The appellant is dissatisfied with the decision of the court below and has submitted several grounds but the core of the complaint is that the learned judge erred in law when he premised his conclusions on flawed grounds. The appellant contended that the learned judge found errors of law on the face of the award when there was none and disturbed the findings of facts of the arbitrator. It was also submitted that the other failings of the arbitrator such as being biased, in breach of the rules of natural justice and tainted with bad faith as found by the learned judge were in fact absence.
Before dealing with the grounds in this appeal, perhaps it is opportune here to have a quick overview of some of the legal principles relating to power of the courts to set aside an award of an arbitrator. And to begin with, I think the statement of law and the discourse therein in the case of Hartela Contractors Ltd v Hartecon JV Sdn Bhd & Anor  2 MLJ 481 require no further clarification. This is what Gopal Sri Ram JCA said at pp 487–488:
The general rule at common law is that, absent a contrary intention in the agreement to arbitrate entered into between the parties to a controversy, the award of an arbitrator is final, binding and conclusive. It may not be challenged merely on the ground that it is erroneous. As Shah J, said in Union of India v Rallia Ram AIR 1963 SC 1685 at p 1691:
‘An award being a decision of an arbitrator whether a lawyer or a layman chosen by the parties, and entrusted with power to decide a dispute submitted to him is ordinarily not liable to be challenge on the ground that it is erroneous …. The court may also set aside an award on the ground of corruption or misconduct of the arbitrator, or that a party has been guilty of fraudulent concealment or willful deception …. The award of the arbitrator is ordinarily final and conclusive, unless, a contrary intention is disclosed by the agreement. The award is the decision of a domestic tribunal chosen by the parties, and the civil courts which are entrusted with the power to facilitate arbitration and to effectuate the awards, cannot exercise appellate powers over the decision. Wrong or right the decision is binding if it be reached fairly after giving adequate opportunity to the parties to place their grievances in the manner provided by the arbitration agreement.’
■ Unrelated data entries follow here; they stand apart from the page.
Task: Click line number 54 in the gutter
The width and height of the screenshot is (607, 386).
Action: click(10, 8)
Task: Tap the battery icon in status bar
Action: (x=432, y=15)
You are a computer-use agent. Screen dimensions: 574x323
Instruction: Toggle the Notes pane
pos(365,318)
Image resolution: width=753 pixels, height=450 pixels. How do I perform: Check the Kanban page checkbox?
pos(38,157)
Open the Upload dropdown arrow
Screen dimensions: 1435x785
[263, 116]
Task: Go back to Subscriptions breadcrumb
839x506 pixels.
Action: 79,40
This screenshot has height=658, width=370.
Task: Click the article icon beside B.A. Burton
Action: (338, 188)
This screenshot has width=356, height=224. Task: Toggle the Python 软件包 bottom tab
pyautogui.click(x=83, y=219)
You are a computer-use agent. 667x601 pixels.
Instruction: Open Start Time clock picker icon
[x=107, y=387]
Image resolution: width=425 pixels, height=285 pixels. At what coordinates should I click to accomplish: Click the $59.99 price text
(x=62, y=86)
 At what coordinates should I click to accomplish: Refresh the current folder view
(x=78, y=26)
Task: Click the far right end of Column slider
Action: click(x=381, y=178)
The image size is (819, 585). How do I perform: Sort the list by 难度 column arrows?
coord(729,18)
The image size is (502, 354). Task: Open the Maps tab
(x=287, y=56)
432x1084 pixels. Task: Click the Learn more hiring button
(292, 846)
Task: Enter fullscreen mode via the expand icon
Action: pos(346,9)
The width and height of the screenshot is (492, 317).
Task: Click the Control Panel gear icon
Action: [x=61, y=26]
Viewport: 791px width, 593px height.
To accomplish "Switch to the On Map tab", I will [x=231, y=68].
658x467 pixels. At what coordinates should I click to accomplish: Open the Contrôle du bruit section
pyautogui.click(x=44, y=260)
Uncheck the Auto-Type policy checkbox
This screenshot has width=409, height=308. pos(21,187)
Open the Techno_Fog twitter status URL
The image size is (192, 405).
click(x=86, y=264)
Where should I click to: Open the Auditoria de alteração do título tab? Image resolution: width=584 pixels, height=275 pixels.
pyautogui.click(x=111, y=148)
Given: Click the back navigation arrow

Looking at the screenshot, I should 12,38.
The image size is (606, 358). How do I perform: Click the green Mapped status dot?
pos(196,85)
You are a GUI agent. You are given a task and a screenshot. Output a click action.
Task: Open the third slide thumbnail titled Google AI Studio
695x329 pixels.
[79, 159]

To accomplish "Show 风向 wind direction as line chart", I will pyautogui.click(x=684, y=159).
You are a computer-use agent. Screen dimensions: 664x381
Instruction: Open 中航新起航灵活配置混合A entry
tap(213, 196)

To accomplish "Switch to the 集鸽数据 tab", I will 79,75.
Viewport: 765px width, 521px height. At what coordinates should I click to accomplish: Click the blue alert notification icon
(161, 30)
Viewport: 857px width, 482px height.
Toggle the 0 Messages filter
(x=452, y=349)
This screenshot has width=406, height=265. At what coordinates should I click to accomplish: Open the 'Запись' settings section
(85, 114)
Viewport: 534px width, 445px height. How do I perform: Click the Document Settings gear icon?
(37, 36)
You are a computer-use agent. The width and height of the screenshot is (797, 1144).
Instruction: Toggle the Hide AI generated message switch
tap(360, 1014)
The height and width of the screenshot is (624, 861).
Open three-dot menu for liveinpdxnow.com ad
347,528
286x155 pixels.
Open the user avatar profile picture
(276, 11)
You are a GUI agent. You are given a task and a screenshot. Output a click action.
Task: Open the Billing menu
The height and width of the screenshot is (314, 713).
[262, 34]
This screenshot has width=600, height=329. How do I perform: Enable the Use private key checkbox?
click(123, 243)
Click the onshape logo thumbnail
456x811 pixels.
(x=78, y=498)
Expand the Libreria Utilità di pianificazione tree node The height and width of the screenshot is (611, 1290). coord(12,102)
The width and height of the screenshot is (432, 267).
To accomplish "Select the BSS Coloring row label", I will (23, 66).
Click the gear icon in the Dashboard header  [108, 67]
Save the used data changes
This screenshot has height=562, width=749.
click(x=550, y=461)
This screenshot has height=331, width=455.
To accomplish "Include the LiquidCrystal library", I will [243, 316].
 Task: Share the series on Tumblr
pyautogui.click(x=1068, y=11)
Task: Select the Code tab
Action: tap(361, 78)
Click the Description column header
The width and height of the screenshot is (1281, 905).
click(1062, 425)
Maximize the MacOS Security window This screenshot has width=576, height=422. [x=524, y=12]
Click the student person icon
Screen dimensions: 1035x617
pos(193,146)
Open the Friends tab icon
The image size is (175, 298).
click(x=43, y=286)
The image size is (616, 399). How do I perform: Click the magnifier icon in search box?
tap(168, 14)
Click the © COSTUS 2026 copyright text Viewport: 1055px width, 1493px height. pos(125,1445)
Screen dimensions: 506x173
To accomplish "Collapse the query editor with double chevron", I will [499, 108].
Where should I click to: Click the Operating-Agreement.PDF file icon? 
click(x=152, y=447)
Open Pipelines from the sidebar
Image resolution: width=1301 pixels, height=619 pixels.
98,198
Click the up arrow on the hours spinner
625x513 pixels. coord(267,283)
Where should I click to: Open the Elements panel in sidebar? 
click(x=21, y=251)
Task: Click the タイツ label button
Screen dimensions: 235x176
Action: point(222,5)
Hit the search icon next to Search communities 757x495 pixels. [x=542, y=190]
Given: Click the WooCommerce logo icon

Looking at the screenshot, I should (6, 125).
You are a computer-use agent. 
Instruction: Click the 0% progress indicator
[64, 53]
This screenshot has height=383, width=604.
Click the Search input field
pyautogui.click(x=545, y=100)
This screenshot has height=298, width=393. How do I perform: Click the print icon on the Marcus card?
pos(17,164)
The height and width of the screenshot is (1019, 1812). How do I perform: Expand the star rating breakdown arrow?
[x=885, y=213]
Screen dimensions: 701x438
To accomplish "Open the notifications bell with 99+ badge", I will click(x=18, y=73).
So jealously did the common law guard against curial interference with private arbitrations that it was most reluctant to create exceptions to the general rule. The policy of the common law is reflected in the judgment of Williams J, in Hodgkinson v Fernie (1857) 3 CBNS 189 where he said:
‘The law has for many years been settled, and remains so at this day that, where a cause or matters in difference referred to an arbitrator a lawyer or a layman, he is constituted the sole and final judge of all questions both of law and of fact. … The only exceptions to that rule are cases where the award is the result of corruption or fraud, and one other, which though it is to be regretted is now, I think firmly established, viz where the question of law necessarily arises on the face of the award or upon some paper accompanying and forming part of the award. Though the propriety of this latter may very well be doubted I think it may be considered as established.’
Thus, the common law as a very limited exception grudgingly allowed a court to intervene and set aside an award on the face of which there appeared an error of law. That is an important exception that prevails until today. In Champsey Bhara Co v The Jivraj Balloo Spinning & Weaving Co Ltd 1923 AIR PC 66, Lord Dunedin, when delivering the advice of the Board, explained the breadth of this limited common law jurisdiction over arbitration awards. He said (at p 69):
‘An error in law on the face of the award means, in their Lordships’ view, that you can find in the award or document actually incorporated thereto, as for instance, a note appended by the arbitrator stating the reasons for his judgment, some legal proposition which is the basis of the award and which you can then say is erroneous. It does not mean that if in a narrative a reference is made to a contention of one party that opens the door to seeing first what that contention is, and then going to the contract on which the parties’ rights depend to see if that contention is sound.’
Quite apart from the common law, the jurisdiction of the ordinary courts in the environment of private arbitration stems also from statute. Thus, s 24(2) of the Arbitration Act 1952 confers jurisdiction upon the High Court to set aside an award for misconduct by an arbitrator. ‘Misconduct’ in this context:
‘... is used in its technical sense as denoting irregularity and not moral turpitude. It includes failure to perform the essential duties which are cast on an arbitrator as such, for instance, failure to observe the rules of natural justice, appearance of bias or partiality. It also includes any irregularity of action which is not consonant with the general principles of equity and good conscience. These illustrations are not meant to be exhaustive. But failure to analyze and appraise the evidence does not vitiate the award on the ground of misconduct. It is only when the evidence is material, relevant and had gone to affect the award that the award will be vitiated. In my judgment the plaintiffs’ complaint is sustainable only if the failure to do so had occasioned some irregularity causing a miscarriage of justice that is apparent on the face of the award (per Raja Azlan Shah J (as he then was) in Sharikat Pemborong Pertanian & Perumahan v Federal Land Development Authority  2 MLJ 210 at p 211.)’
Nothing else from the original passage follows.